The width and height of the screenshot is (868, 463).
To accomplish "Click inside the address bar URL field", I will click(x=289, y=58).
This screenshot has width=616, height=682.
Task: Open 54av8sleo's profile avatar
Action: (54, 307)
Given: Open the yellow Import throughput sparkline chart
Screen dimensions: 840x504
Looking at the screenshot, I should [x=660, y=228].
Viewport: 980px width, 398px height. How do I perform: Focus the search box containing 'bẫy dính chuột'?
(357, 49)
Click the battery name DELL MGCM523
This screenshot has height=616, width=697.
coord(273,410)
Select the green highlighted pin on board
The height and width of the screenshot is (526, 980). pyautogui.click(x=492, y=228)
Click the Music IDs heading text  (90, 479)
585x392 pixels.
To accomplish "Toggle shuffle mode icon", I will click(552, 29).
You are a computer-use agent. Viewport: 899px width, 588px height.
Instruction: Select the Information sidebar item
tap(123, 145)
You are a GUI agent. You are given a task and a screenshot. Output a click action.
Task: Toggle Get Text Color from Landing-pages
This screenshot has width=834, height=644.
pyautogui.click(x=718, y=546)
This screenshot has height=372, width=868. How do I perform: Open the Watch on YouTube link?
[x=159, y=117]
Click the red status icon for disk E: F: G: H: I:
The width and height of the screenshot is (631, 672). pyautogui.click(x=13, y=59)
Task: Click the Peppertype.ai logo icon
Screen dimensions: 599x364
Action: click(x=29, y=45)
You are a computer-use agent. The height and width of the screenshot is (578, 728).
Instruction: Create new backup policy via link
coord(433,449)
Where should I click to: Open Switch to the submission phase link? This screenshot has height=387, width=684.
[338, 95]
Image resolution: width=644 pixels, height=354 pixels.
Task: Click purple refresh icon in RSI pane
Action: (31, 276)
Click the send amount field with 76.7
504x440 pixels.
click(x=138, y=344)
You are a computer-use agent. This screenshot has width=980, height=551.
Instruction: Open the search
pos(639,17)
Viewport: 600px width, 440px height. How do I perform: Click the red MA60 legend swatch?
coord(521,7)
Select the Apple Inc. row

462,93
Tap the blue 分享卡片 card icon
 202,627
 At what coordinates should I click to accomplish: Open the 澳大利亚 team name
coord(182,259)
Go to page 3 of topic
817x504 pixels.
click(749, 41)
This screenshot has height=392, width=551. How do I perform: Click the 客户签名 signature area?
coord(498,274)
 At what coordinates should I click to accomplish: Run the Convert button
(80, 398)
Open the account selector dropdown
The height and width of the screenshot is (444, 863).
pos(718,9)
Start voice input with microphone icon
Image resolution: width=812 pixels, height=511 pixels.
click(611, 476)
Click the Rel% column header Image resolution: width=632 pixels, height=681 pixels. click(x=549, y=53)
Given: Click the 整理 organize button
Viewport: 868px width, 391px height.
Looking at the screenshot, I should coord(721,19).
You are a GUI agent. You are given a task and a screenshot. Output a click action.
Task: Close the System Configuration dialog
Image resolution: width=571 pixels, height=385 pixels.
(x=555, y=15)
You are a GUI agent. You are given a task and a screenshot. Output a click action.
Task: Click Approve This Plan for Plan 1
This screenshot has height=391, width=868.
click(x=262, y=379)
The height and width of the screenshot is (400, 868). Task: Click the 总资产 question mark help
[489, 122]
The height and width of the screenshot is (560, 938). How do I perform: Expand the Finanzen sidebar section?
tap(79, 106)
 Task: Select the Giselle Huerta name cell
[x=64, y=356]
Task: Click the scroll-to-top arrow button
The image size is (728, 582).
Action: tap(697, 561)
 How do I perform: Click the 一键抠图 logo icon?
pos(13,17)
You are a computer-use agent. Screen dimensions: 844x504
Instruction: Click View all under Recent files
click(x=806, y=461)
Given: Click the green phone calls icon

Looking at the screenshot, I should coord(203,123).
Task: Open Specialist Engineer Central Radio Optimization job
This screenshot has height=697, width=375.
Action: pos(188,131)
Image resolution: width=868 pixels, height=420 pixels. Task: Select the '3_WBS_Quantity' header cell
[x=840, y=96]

---+---

Directive:
Copy the data word for word, from the line with "Task: Select the Giselle Huerta name cell" through the line with "Action: pos(188,131)", both included.

Correct output:
 Task: Select the Giselle Huerta name cell
[x=64, y=356]
Task: Click the scroll-to-top arrow button
The image size is (728, 582).
Action: tap(697, 561)
 How do I perform: Click the 一键抠图 logo icon?
pos(13,17)
You are a computer-use agent. Screen dimensions: 844x504
Instruction: Click View all under Recent files
click(x=806, y=461)
Given: Click the green phone calls icon

Looking at the screenshot, I should coord(203,123).
Task: Open Specialist Engineer Central Radio Optimization job
This screenshot has height=697, width=375.
Action: pos(188,131)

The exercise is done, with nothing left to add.